Fraudsters keep an eye out on Twitter and other social media sites for customers asking for reimbursements for problems they may have had with services offered by businesses like the Indian Railway Catering and Tourism Corporation.
Researchers claim that once fraudsters discover a victim's contact details, they would start a scam.
"When users report complaints on social media, scammers take advantage of the opportunity to carry out phishing attacks by asking them to download malicious files to file their complaints and steal their funds from bank accounts," CRIL stated.
Users of other popular Indian brands and organisations, including e-commerce platform Flipkart, payment service provider MobiKwik, budget airline Spicejet, and various banks, were targeted in addition to the IRCTC.
In one case, after posting a complaint on the IRCTC's Twitter account, a user was contacted by someone impersonating an IRCTC customer service representative. While the user in this case refused to provide their information to the scammer, CRIL stated that fraudsters would use a variety of techniques to defraud victims.
Scammers, for example, may attempt to link a victim's mobile number or account via the Unified Payments Interface (UPI), send a Google form to collect sensitive information or forward a WhatsApp link to a malicious website.
"Scammers have been using Android malware in addition to other fraudulent tactics. They may send a phishing link that downloads a malicious APK file to infect the device, or they may send the malicious file via WhatsApp," the researchers added.

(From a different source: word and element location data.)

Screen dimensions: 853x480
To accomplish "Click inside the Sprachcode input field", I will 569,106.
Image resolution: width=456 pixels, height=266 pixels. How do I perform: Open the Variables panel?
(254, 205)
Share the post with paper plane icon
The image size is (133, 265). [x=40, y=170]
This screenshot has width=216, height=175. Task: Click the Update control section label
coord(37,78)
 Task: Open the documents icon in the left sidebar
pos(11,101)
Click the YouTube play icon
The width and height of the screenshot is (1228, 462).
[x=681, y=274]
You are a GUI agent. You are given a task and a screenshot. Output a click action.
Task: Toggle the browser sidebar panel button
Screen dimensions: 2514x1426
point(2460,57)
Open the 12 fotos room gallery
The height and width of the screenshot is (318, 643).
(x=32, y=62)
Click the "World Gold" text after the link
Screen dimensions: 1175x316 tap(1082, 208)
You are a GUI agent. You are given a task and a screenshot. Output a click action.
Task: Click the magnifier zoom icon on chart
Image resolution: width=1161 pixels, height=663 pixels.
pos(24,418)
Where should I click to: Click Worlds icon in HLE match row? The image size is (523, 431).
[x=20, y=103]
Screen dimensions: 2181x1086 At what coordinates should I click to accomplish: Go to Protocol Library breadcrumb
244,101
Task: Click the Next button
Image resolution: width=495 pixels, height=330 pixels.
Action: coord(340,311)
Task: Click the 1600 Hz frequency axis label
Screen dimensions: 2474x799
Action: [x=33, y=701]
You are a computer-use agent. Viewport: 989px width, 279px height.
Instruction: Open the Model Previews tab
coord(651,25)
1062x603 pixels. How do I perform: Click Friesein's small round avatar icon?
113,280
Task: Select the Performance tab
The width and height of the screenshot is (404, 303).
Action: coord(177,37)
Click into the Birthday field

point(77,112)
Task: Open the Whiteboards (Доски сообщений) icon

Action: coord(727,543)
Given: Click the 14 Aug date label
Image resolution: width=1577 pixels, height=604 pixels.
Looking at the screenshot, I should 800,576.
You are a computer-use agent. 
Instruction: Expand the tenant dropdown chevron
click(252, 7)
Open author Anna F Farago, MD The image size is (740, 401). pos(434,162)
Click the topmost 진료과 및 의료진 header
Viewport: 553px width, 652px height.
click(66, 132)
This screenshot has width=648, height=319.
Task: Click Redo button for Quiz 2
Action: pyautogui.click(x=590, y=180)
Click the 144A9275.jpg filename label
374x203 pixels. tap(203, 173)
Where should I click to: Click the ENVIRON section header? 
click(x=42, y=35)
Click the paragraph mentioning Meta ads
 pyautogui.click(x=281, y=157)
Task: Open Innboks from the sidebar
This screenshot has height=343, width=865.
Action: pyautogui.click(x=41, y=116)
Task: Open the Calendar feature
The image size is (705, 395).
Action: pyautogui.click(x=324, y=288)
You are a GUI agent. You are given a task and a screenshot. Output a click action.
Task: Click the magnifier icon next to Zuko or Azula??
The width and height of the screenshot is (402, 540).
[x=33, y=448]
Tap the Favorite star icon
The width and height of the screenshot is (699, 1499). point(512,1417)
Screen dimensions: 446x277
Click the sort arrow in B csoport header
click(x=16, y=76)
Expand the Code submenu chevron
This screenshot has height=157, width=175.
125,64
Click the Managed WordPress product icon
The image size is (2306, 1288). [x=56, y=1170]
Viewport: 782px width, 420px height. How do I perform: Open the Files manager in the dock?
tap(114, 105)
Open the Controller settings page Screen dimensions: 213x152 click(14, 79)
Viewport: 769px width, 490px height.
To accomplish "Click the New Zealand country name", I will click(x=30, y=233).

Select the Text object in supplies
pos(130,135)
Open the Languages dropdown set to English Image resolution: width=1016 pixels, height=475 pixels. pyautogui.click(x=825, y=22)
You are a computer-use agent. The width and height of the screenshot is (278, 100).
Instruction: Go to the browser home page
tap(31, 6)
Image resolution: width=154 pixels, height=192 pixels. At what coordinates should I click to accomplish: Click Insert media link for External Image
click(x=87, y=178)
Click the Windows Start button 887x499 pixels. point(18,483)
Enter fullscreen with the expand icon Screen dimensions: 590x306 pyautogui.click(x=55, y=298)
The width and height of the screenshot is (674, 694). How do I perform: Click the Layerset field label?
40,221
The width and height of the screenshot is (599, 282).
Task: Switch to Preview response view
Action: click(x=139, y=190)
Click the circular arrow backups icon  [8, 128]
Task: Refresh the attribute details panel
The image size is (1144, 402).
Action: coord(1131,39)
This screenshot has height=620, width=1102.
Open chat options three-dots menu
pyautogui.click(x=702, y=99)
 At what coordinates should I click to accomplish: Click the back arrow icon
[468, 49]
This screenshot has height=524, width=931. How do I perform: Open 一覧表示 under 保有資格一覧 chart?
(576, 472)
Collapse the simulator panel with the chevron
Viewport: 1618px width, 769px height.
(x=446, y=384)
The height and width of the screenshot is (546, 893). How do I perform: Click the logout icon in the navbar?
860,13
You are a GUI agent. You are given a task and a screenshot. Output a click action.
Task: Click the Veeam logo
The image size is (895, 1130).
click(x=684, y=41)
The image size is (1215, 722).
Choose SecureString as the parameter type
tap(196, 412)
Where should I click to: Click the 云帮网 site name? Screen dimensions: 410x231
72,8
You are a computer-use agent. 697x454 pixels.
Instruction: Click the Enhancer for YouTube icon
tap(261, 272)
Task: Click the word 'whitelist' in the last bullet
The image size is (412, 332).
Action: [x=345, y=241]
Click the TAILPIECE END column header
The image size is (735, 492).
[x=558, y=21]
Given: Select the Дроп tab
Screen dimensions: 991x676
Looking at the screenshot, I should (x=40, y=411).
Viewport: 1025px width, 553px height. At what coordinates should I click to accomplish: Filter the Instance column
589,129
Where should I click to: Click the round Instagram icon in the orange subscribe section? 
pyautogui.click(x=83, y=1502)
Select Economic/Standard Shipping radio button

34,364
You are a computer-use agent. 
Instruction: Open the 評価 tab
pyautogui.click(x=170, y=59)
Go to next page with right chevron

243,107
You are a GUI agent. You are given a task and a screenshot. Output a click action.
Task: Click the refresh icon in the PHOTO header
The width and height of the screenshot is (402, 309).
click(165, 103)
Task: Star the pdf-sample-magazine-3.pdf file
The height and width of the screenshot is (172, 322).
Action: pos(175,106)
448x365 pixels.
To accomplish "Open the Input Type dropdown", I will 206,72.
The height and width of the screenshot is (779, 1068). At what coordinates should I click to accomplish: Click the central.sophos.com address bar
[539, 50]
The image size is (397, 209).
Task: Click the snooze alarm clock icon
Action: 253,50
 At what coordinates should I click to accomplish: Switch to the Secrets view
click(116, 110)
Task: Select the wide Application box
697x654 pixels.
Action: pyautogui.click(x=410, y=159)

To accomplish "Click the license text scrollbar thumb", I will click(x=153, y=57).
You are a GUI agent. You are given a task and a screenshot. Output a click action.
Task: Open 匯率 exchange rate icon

Fraudsters, according to the researchers, use malicious APK files with names like "IRCTC customer.apk," "online complaint.apk," or "complaint register.apk" to trick victims into revealing their banking credentials.
They also want the victim's UPI details, credit/debit card information, and one-time passwords used for two-factor authentication.
CRIL discovered one such phishing website that asked victims to enter basic information such as their name, mobile number, and complaint query before prompting them to enter sensitive banking information. It also requested the victim to install a malicious application that would allow it to steal incoming text messages from the infected device.
According to CRIL, the scheme was perpetrated by "a group of financially motivated scammers" based in India. While it was first observed in late 2020, researchers say it has only recently begun targeting social media complaints to identify potential victims.
"It is critical that users are aware of these scams and exercise caution when providing personal information or downloading files online," CRIL warned.